Something isn't quite right with this picture.
In Dallas, the head coach is answering questions about his job security. Yes, the same guy who in his first season at the helm of the Cowboys led them to a 13-3 record, a division championship, and first-round playoff bye.
In New York, the head coach is answering questions about how smart he was for playing all of his starters for most of a meaningless season-finale against New England because of the momentum it helped build for the postseason. Yes, the same guy who presumably entered the playoffs with a tenuous grasp on the position he has held with the Giants since 2004.
Such scenes offer a pretty clear indication of why Sunday's divisional-round playoff game at Texas Stadium is, at the very least, expected to be as close and competitive as any played this weekend. And, at the very least, could produce a major upset.
"I still think, after hearing this question (about using starters for much of the New England game) 100 times, that you prepare for the really difficult and the hard by putting yourself in the really difficult and the hard," Coughlin said. "That has happened to us."
The Giants have shown plenty of grit by winning eight consecutive road games, including the wild-card playoff in Tampa, since their season-opening loss at Dallas.
In Dallas, many critics wonder whether the opposite has taken place. The Cowboys lost two of their last three games and ended the season with an ugly, 27-6 loss to the Washington Redskins. And by ugly, we're not just talking about being sloppy. The Cowboys produced just 1 rushing yard, the lowest in franchise history.
Furthermore, they have not played particularly well since beating the Green Bay Packers, 37-27, on Nov. 29 to gain an edge they would never relinquish in the battle for home-field advantage through the NFC playoffs. They needed a rally in the final minute for a one-point win at Detroit. Then they lost to another non-playoff team, Philadelphia. After that came a 20-13 triumph over Carolina, followed a day later by the Packers' loss at Chicago to give the Cowboys home-field advantage.
Dallas' once-vaunted offense, which scored at least 24 points through the first 13 games, has averaged a mere 10 points in the last three.
All of a sudden, the Cowboys' season sweep of the Giants doesn't seem to mean all that much. The focus is on the fact they haven't won a playoff game since 1996. The focus also is on whether Tony Romo, who has thrown only one touchdown pass and five interceptions in his last three games, actually has what it takes to win a playoff game.
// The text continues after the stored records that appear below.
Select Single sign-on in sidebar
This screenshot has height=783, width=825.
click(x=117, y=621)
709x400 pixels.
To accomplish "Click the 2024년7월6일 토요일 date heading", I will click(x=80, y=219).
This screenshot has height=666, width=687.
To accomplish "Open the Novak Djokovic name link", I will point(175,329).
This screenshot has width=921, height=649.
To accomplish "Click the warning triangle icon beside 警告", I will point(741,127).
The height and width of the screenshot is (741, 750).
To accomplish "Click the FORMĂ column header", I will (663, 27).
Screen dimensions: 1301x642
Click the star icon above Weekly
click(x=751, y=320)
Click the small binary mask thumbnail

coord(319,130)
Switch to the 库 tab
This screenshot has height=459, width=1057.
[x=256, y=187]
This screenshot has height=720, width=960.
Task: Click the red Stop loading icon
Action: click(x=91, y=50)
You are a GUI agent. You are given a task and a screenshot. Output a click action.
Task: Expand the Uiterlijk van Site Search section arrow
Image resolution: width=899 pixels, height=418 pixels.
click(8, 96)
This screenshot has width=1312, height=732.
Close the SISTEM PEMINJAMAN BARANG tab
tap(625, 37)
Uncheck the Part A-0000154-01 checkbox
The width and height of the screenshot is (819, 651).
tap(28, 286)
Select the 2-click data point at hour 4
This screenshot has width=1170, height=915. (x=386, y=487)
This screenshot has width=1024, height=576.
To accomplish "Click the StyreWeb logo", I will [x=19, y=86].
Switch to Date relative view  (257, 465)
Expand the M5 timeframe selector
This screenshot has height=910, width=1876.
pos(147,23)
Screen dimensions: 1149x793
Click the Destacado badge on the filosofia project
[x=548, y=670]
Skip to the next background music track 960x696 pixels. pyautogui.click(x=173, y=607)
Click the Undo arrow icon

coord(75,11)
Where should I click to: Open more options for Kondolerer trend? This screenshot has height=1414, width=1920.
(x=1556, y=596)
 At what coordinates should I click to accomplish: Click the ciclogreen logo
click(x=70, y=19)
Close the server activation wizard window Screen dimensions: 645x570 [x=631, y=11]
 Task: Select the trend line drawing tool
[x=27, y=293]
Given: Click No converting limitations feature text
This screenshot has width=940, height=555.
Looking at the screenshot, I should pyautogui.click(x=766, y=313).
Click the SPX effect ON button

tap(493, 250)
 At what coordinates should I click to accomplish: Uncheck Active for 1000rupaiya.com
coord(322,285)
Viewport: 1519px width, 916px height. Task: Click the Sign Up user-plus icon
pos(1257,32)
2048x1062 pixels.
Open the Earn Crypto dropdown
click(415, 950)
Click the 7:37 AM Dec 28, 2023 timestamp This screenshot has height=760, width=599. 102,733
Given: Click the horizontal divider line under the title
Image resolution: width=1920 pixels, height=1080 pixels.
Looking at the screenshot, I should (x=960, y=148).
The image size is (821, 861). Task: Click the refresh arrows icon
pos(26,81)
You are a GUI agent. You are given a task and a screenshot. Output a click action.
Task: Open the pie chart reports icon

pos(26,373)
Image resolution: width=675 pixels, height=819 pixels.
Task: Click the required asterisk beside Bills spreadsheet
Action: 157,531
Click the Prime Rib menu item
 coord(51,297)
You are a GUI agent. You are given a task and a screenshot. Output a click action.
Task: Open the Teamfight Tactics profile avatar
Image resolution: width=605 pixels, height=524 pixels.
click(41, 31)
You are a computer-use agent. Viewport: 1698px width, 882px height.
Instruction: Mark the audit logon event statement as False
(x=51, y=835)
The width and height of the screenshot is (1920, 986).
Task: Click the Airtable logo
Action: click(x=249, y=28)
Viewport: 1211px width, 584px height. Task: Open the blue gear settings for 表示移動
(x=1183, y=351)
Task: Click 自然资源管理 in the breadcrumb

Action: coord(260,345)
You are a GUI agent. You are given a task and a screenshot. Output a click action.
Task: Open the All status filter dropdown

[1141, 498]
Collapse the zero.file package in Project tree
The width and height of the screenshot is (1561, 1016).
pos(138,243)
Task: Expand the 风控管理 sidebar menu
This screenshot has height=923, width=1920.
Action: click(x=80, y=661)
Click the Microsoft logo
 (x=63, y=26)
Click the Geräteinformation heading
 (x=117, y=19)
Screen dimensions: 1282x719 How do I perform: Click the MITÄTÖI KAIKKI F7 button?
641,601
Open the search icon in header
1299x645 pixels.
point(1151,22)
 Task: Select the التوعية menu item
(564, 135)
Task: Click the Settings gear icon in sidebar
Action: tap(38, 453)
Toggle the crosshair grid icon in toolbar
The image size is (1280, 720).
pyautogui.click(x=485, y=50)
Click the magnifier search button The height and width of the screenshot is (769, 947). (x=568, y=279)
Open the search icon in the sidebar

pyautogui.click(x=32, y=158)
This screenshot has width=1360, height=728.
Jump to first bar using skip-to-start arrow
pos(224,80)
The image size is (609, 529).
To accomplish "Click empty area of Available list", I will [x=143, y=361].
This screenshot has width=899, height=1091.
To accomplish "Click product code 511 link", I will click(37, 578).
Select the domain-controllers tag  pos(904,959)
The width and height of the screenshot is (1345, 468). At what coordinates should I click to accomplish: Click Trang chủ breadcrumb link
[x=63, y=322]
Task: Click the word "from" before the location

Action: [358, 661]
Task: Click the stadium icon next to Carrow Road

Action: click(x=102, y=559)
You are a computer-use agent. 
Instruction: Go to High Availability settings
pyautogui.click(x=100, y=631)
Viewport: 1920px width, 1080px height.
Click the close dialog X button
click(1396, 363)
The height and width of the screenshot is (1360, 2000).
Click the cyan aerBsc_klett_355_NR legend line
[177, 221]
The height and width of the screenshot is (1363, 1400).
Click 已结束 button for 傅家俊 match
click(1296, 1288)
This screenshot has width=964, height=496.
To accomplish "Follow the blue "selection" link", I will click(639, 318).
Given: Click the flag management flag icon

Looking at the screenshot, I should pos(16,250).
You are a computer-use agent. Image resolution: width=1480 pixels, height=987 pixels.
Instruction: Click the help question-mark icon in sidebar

After all, he is the same quarterback whose botched hold on a field-goal attempt that helped lead to the Cowboys being promptly bounced from the 2006 playoffs by Seattle. He has plenty to prove, especially in light of the mammoth contract he was awarded during the season. As if that weren't pressure enough, Romo's best weapon, receiver Terrell Owens, is battling back from a high ankle sprain.
The Giants' game plan for Sunday is all about pressure. Coughlin thought his team, which produced 53 sacks during the regular season, didn't deliver enough of it in either loss to the Cowboys. Romo has enjoyed mostly solid protection, but coaches and scouts throughout the NFL believe he can be easily flustered by the kind of extreme heat the Giants were able to place on the Bucs' Jeff Garcia, who threw two interceptions and was largely ineffective.
"(The Cowboys) are very good offensively, have a very good line with great size and have done a good job of protecting their quarterback," Coughlin said. "They have only given up 25 sacks this season, but if you are going to have some kind of an effect on stopping those big plays, you have to get some pressure on the quarterback."
Romo's franchise-record 36 touchdown passes in the regular season no longer matter. It's all about what he does beginning Sunday.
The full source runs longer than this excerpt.